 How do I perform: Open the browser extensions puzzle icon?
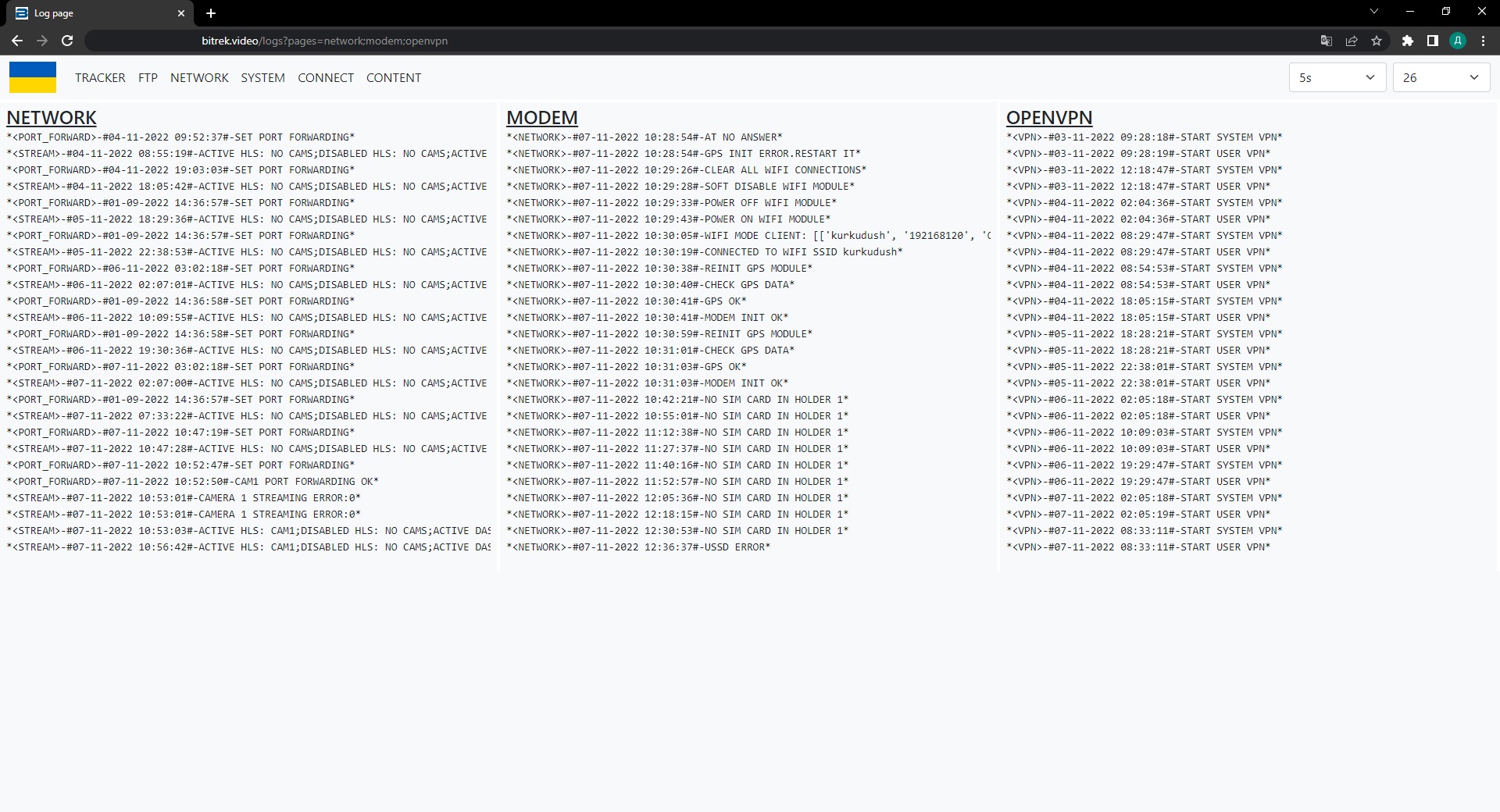(1407, 41)
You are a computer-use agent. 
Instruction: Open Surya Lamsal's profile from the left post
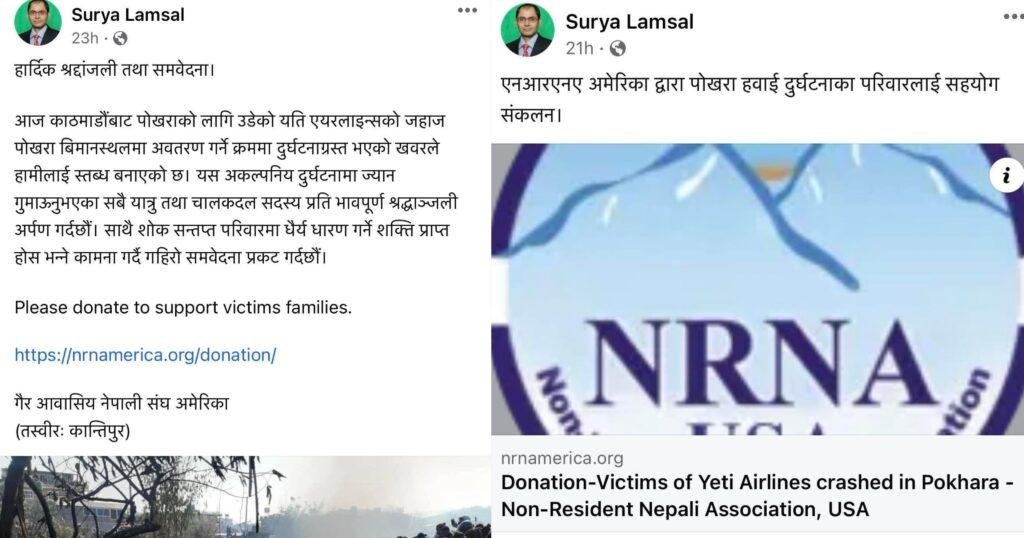pyautogui.click(x=128, y=14)
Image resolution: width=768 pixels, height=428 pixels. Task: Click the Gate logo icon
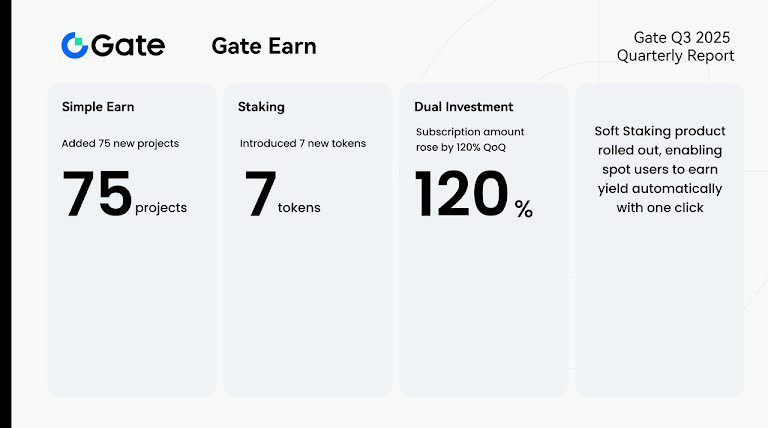75,45
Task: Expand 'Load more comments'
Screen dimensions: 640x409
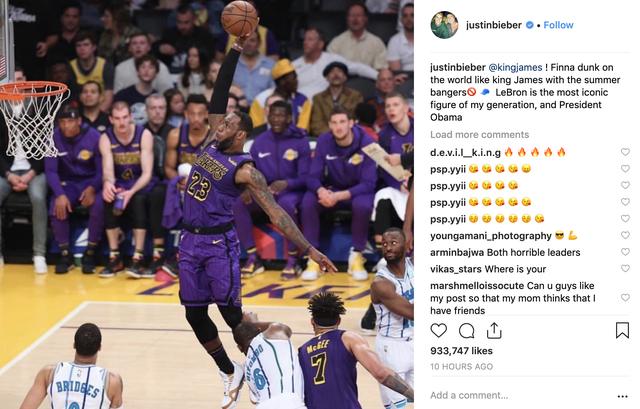Action: click(479, 135)
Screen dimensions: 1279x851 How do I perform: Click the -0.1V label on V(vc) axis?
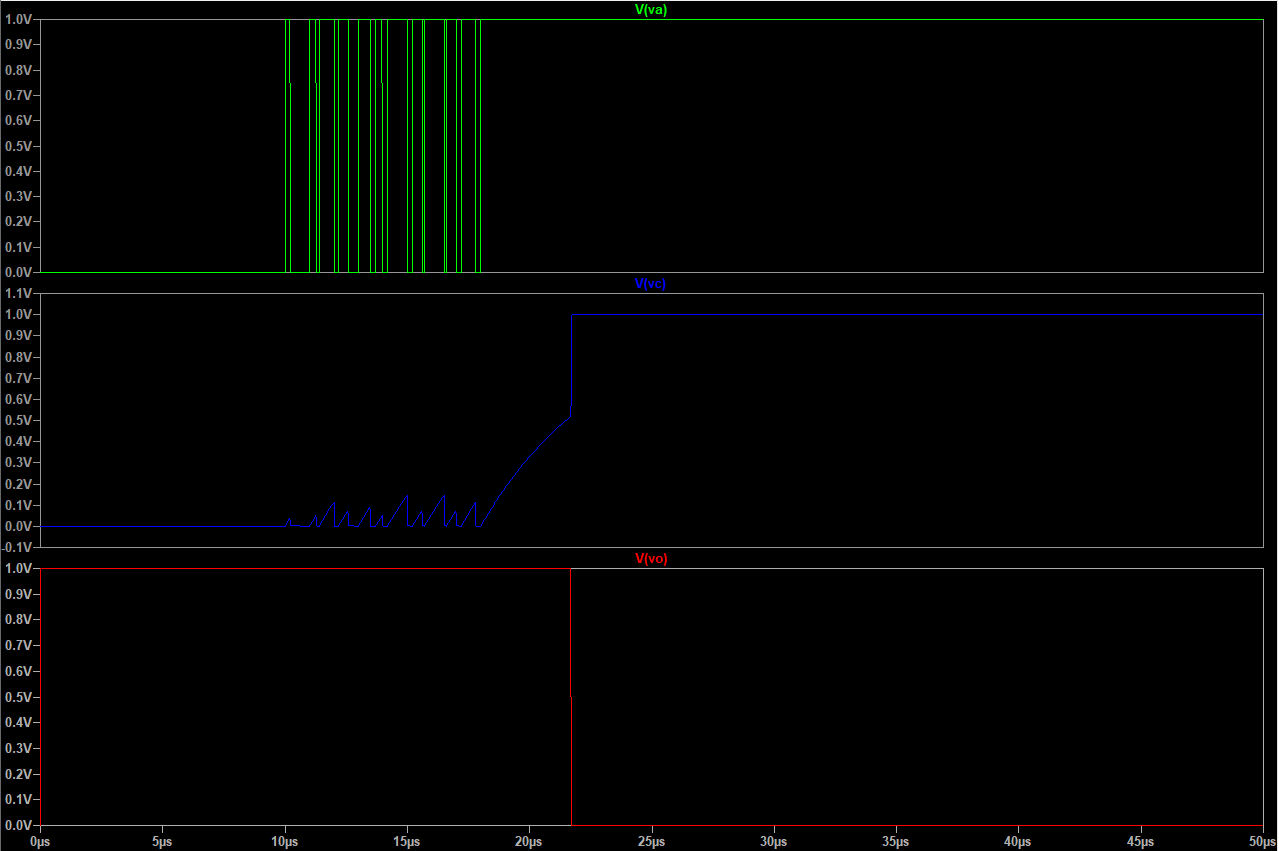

§

Exercise objective
Transcribe the whole listing, character for character, but not its images.

Answer area
 How do I perform: Open the browser extensions puzzle icon?
(1407, 41)
You are a computer-use agent. 
Instruction: Open Surya Lamsal's profile from the left post
pyautogui.click(x=128, y=14)
Image resolution: width=768 pixels, height=428 pixels. Task: Click the Gate logo icon
75,45
Task: Expand 'Load more comments'
Screen dimensions: 640x409
Action: click(479, 135)
Screen dimensions: 1279x851 How do I perform: Click the -0.1V label on V(vc) axis?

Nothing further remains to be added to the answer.